The Sermon on the Mount: Salt and Light (4.28.09)

What kind of impact do you think you’re having on the people around you? Has your place of work been changed for the better by your influence there? Have your neighbors been positively impacted by their interactions with you? Have your family and friends deepened in their love for Christ as a result of their relationship with you? In Matthew 5:13-16, Jesus calls His followers to be salt and light. In the first century, salt was used primarily as a preservative. Salt slowed decay. Even just 10 righteous people, a dash of salt, in Sodom and Gomorrah, would have preserved the cities. Christians are a preservative. We preserve people from God’s judgment as we share the love and truth of Christ. God the Spirit is at work through us delivering people. But Jesus warns us against losing our saltiness, against becoming ineffective, against ceasing to be of any benefit. How are we doing as “salt” in our country? If you judge from the current political and moral condition of our nation, not very well. Maybe the people of this nation are beyond saving. Maybe we should just let the country rot.

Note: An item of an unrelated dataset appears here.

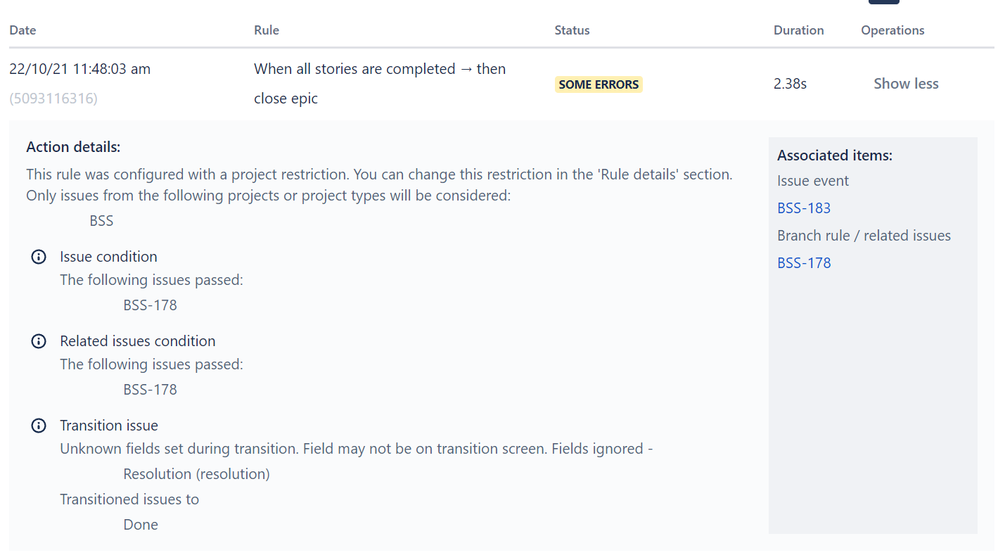Click the Operations column header
The width and height of the screenshot is (998, 560).
click(892, 30)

Jesus calls His followers to be salt and light. He compares us to a city shining bright at night and to a lamp on a stand, shedding light all around, lighting up the dark landscape or a dark room. This light that we have is the gospel, the truth of Jesus. The truth of Christ changes people. It brings light into lives darkened by sin and hopelessness. James Montgomery Boice writes the following: “In this age the world is illuminated by the church, sometimes brightly, as in the full moon of revival, sometimes only dimly, as today when there is only a thin sliver of genuine Christianity and we do not know if it is a waxing or a waning quarter.” Are we waxing or waning? Is our influence growing or shrinking? I really don’t know. All I know is that Jesus calls us to obey, to be salt and light. And it doesn’t matter how bad things are, we have the capacity, through Christ and by the Spirit, to obey. And Jesus warns us about the consequences of disobedience: if salt loses its saltiness, it is thrown out and trampled by men. Should we be preparing to be trampled on?